Joshi, S., Babu, J. M., Jayalakshmi, D., Kulkarni, V., Divate, U., Muwonge, R., Gheit, T., Tommasino, M., Sankaranarayanan, R., & Pillai, M. (2014). Human papillomavirus infection among human immunodeficiency virus-infected women in Maharashtra, India, India. Vaccine. https://doi.org/10.1016/j.vaccine.2013.12.060
Frequency and distribution of HPV types in HIV-infected women with and without cervical neoplasia and their determinants have not been widely studied in India. We report and discuss HPV prevalence and type distribution in HIV-infected women.
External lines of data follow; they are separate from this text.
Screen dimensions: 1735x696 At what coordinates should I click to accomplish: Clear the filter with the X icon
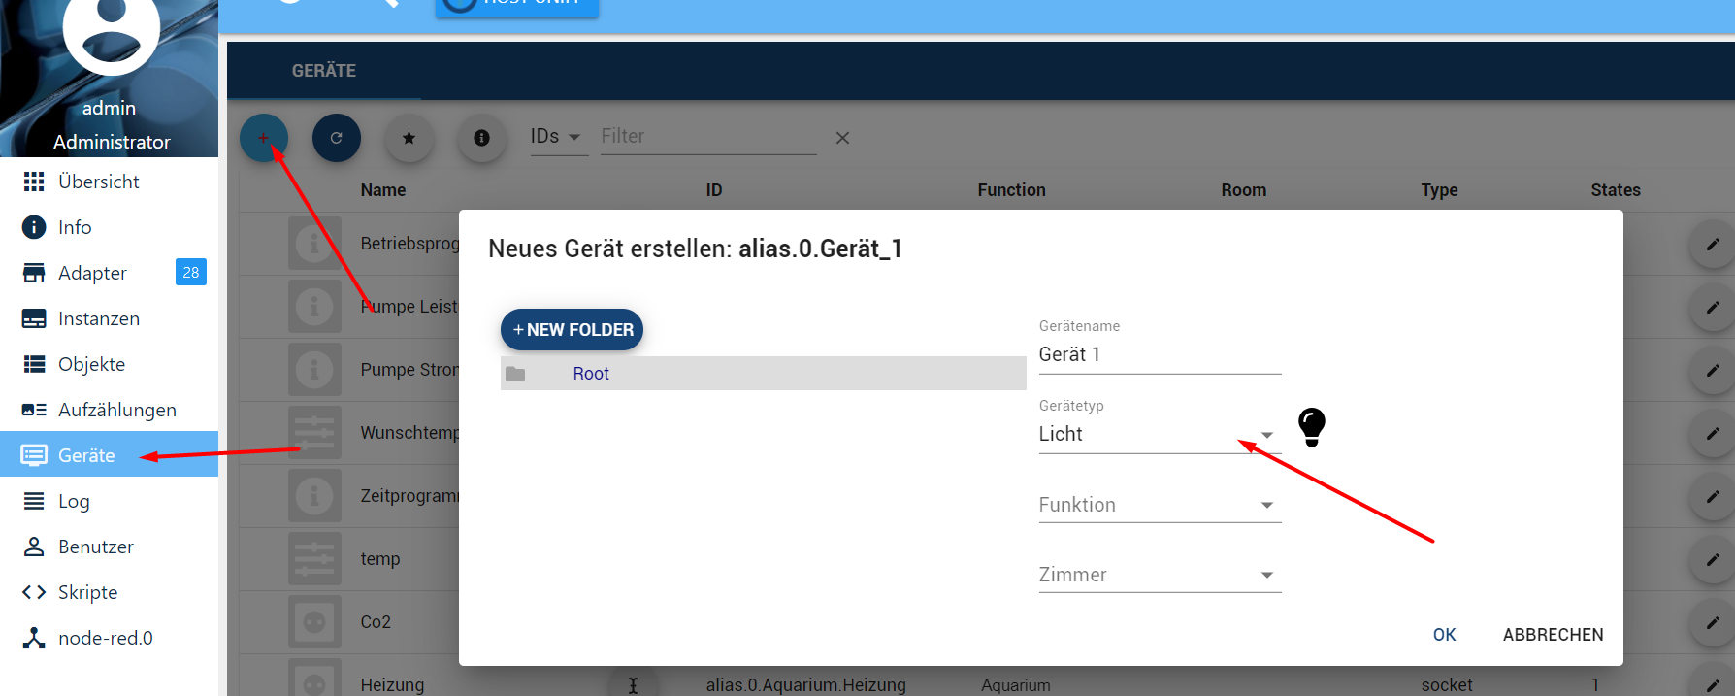tap(842, 138)
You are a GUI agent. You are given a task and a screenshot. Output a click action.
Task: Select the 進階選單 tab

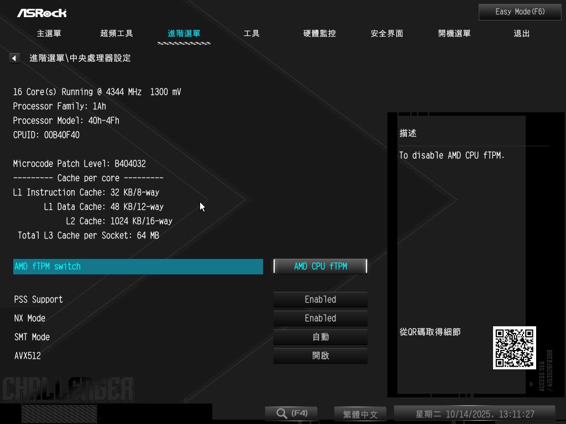point(184,33)
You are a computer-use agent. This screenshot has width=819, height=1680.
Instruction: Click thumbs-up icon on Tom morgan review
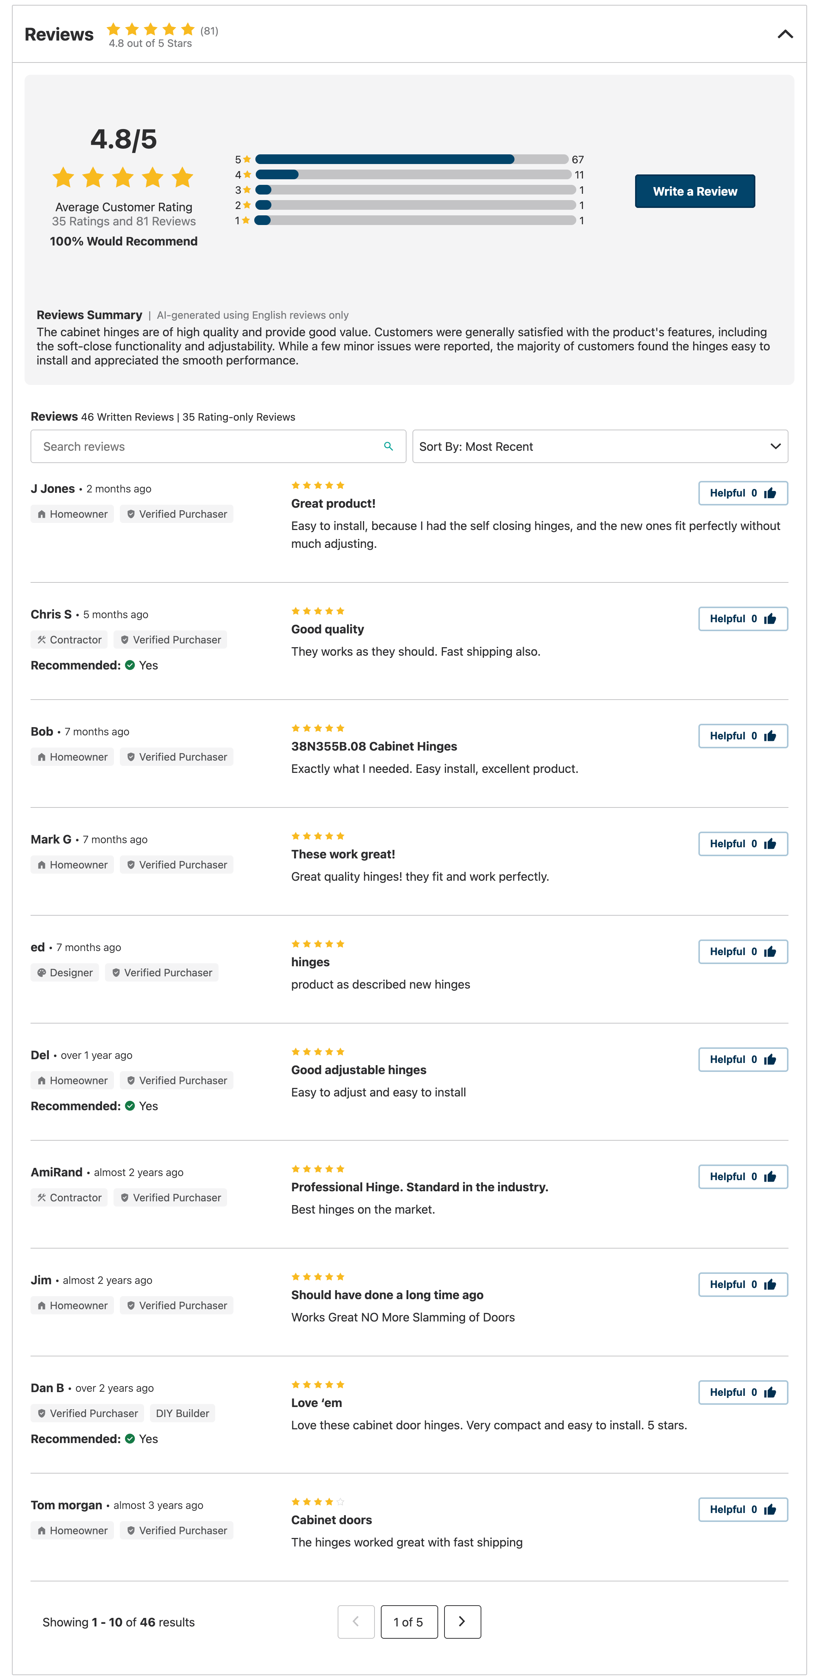click(x=770, y=1509)
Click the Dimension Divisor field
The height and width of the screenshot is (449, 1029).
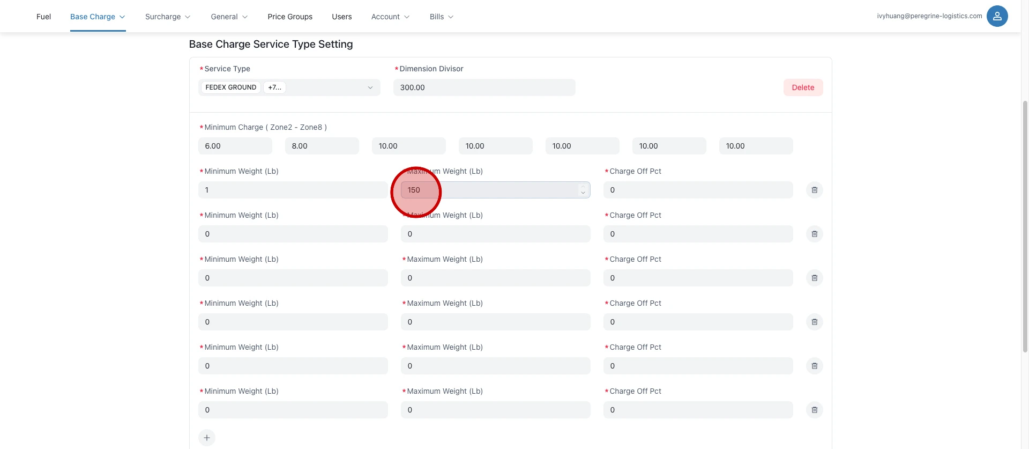point(484,87)
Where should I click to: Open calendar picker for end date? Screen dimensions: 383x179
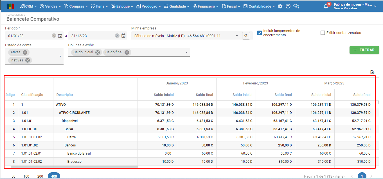123,36
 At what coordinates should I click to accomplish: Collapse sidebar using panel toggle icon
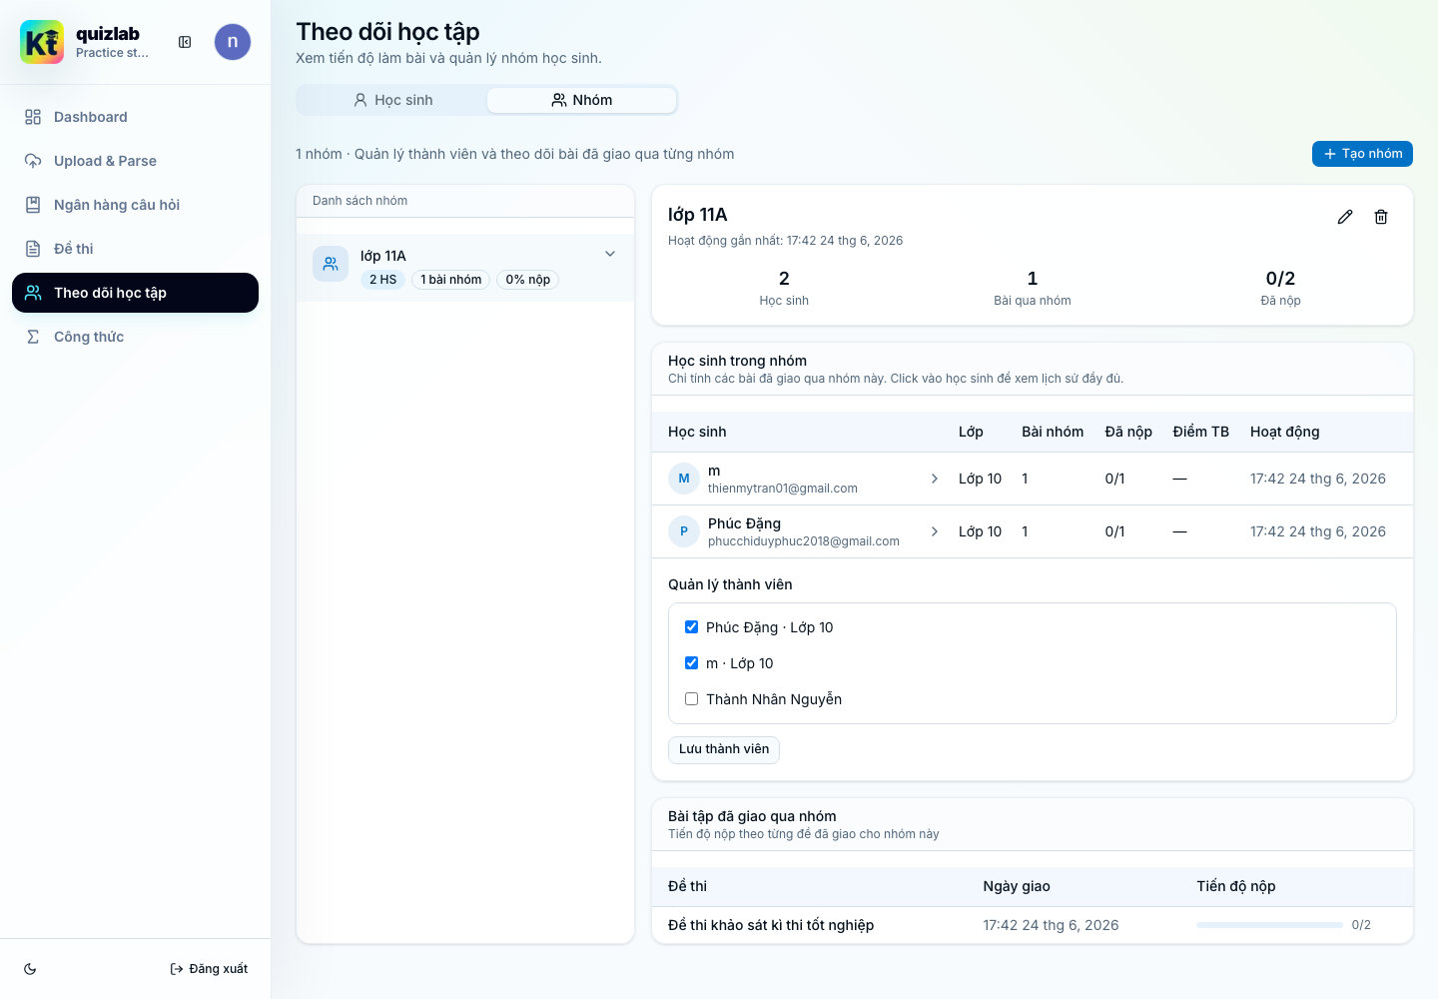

HPV genotyping was done using cervical samples from 1109 HIV-infected women in a cross-sectional study.
Any HPV was detected in 44.8% and high-risk ones in 41.0% women. Frequency of single and multiple high-risk infections were 26.7% and 14.3%, respectively. Frequencies of high-risk HPV infections in women with and without cervical neoplasia were 73.5% and 37.6%, respectively. HPV16 was the most common genotype, present in 11.5%, and 58.5% of women with cervical intraepithelial neoplasia (CIN) 2 and 3. Other most common high-risk HPV types in CIN 2-3 lesions were HPV 31 (22.6%); 56 (13.2%); 18 and 68a (11.3%) and 33, 35 and 51 (9.4%); and 70 (7.5%). Women under 30 or over 44 years, no abortions, and women with diagnosis of HIV infection within the last 5 years were at high risk of multiple oncogenic HPV infection.
We observed a very high frequency of high-risk HPV and multiple infections in HIV-infected women.